Eine Anfrage hatte im Bundestag ans Licht gebracht, dass diese besagte Menge der Konten auf ihre Rechtmäßigkeit überprüft worden sind. Involviert sind nach bisherigen Informationen sowohl Polizei und Staatsanwaltschaften als auch Finanzämter. Doch nicht einzig und allein Hartz IV Empfänger wurden im Rahmen der Kontrollen auch BAföG-Nutzer und andere Gruppen.

Das eigentliche Empörende und Brisante an der Thematik ist die Tatsache, dass gesetzlich vorgeschrieben ist, die überprüften Personen über diese Vorgänge in Kenntnis zu setzen. Nach jetzigem Stand der Dinge ist jedoch unklar, ob dies wirklich in vollem Maße geschehen ist.

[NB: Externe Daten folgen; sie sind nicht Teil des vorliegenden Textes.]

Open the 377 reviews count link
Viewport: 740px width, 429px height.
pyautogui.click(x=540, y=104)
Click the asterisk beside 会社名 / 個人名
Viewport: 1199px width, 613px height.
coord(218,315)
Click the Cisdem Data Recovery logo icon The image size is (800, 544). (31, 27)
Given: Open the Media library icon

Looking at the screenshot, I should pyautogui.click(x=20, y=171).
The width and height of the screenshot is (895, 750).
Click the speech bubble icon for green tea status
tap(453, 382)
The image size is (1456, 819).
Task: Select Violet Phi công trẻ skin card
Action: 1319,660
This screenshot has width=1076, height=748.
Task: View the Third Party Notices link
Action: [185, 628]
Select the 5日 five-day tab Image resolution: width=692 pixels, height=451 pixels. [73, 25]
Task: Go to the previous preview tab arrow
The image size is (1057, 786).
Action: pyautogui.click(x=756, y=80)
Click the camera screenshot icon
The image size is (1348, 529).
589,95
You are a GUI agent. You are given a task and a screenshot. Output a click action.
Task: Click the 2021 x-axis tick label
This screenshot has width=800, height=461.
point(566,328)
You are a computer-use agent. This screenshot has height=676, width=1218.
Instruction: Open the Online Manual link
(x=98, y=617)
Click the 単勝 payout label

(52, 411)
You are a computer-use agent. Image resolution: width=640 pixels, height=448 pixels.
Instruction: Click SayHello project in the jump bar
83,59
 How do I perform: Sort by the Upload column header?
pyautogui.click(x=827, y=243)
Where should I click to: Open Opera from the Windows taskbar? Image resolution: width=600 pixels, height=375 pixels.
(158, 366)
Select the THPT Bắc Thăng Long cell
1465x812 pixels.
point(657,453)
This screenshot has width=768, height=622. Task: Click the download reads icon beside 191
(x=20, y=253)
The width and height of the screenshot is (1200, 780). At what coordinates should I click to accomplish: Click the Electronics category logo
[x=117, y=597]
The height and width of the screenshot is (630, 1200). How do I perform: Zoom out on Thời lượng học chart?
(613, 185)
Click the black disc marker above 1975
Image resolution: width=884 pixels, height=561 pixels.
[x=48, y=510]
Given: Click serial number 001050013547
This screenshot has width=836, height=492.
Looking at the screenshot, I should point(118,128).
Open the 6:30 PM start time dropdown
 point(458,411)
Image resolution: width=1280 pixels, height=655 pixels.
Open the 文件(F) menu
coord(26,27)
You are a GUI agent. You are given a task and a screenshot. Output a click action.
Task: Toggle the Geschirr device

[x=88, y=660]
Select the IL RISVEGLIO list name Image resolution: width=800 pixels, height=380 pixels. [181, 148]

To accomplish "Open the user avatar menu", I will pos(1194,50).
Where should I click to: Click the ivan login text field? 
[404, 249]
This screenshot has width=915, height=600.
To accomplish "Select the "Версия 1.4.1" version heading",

Für die Liberalen jedenfalls ist die Überprüfung an sich schon ausreichend, um der amtierenden Regierung eine Vernachlässigung der Aufsichtspflicht vorwerfen zu können. Bezug nehmen die genannten Zahlen auf den Zeitraum von Januar bis Juni 2009.

Vor allem die Prüfung der privaten Vermögensverhältnisse, die bei der Erbringung von Leistungen nach dem Hartz IV Modell Einfluss auf die Höhe der Bezüge haben, sollen Grund der Aktion gewesen sein.